Future Developments ― When, What, and in What Order Things Will Move
Finally, let me organize what will happen from here, and when. On the procedural side, the SEC will return review comments on the confidential S-1 it has received, and OpenAI will enter a cycle of successive revisions. If the company decides to proceed with a listing, it must file a "public S-1" at least 15 days before the start of its roadshow — and it is only at that moment that the actual financial statements, segment information, risk factors, and voting rights structure will be exposed to full public scrutiny. This is the single most pivotal juncture at which the recurring themes in this article — revenue, losses, and governance — shift from "reported" to "disclosed."
On timing, multiple reports indicate that OpenAI is targeting a listing as early as September 2026 (autumn), and no later than the fourth quarter, with an IPO target market capitalization of $730 billion to $850 billion (approximately ¥117 trillion to ¥136 trillion) — in line with recent private-round valuations — while some analysts see a possibility of exceeding $1 trillion (approximately ¥160 trillion). However, OpenAI itself has stated that "timing is undecided" and that "remaining private is sometimes easier for the time being," meaning the autumn outlook is not a confirmed schedule. How the market prices the upcoming IPOs of Anthropic and SpaceX will serve as an ideal set of "live test shots" (comps — comparable benchmarks) for OpenAI, and depending on those results, the decision to push forward or wait will likely hinge on what that data reveals.

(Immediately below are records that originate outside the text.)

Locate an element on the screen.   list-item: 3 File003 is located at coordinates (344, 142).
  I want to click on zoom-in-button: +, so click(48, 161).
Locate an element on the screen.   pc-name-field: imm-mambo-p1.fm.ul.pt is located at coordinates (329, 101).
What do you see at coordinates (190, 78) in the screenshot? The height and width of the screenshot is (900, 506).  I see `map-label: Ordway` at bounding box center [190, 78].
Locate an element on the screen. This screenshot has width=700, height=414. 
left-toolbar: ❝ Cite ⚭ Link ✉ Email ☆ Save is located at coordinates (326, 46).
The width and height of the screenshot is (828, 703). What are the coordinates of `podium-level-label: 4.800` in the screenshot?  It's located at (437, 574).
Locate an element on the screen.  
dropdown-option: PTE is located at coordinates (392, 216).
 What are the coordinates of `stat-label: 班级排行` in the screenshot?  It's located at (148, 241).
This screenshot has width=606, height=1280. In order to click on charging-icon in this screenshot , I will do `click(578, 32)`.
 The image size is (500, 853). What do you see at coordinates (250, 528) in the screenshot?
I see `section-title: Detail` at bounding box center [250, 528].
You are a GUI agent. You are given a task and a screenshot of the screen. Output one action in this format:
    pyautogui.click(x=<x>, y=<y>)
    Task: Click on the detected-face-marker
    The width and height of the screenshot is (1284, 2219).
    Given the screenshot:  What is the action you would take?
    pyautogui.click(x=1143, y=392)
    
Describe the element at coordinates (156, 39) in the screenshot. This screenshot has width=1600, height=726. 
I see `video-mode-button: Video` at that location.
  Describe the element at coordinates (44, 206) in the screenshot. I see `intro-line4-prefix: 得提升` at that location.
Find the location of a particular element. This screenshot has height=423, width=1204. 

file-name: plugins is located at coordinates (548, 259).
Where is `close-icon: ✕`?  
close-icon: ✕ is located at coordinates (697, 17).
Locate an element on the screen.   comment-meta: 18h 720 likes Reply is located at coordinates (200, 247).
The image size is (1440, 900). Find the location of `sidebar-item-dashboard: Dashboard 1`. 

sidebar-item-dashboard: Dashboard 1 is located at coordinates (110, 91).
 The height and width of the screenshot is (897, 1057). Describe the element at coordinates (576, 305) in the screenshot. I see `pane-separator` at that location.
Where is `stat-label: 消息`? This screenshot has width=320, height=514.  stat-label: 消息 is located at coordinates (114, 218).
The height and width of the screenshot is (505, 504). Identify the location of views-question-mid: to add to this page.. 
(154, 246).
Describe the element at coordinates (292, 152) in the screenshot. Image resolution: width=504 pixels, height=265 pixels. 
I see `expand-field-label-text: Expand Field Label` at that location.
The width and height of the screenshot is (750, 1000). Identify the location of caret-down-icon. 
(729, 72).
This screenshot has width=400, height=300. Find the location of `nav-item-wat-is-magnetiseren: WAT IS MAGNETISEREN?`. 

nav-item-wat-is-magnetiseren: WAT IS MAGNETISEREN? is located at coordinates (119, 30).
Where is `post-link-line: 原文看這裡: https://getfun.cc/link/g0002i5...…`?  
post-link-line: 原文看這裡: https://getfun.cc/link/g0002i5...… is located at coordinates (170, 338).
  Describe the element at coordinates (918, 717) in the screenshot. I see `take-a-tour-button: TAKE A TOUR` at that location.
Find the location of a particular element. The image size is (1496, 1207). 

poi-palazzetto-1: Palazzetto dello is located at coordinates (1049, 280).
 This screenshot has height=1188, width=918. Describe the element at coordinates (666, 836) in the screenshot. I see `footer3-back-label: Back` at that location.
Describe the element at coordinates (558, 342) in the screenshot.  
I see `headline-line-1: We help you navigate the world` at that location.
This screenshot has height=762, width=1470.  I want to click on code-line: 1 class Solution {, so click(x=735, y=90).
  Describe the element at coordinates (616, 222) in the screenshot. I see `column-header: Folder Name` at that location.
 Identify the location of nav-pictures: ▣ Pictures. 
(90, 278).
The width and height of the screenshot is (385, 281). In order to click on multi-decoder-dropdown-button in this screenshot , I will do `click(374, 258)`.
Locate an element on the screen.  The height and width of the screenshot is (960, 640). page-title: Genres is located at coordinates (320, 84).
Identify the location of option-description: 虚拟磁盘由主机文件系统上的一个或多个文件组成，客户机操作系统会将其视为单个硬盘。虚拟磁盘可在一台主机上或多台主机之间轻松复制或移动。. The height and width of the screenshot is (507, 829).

The specific "measurement points" investors should watch from this summer through autumn are, first, the filing of the public S-1 and its contents (in particular, the absolute scale of losses and the path to profitability, disclosure of circular transactions, and governance provisions reflecting control by the nonprofit foundation); second, whether the push toward becoming a "super app" and the goal of raising the enterprise revenue ratio to 50% are proceeding as planned; third, the sustainability of the capital circulation and compute investment linking Nvidia, Oracle, AMD, and SoftBank; fourth, the degree of market tolerance signaled by the post-IPO share prices of Anthropic and SpaceX; and fifth, the interest rate and macro environment. What Silicon Valley VCs see in this filing is not merely the IPO of a single company. The entire AI economy — built atop a massive capital circulation that critics have called "pre-borrowing against real demand" — is being subjected for the first time to the ruthless pricing mechanism of public markets. As the prologue to that reckoning, OpenAI's IPO filing deserves to be recorded as a landmark event.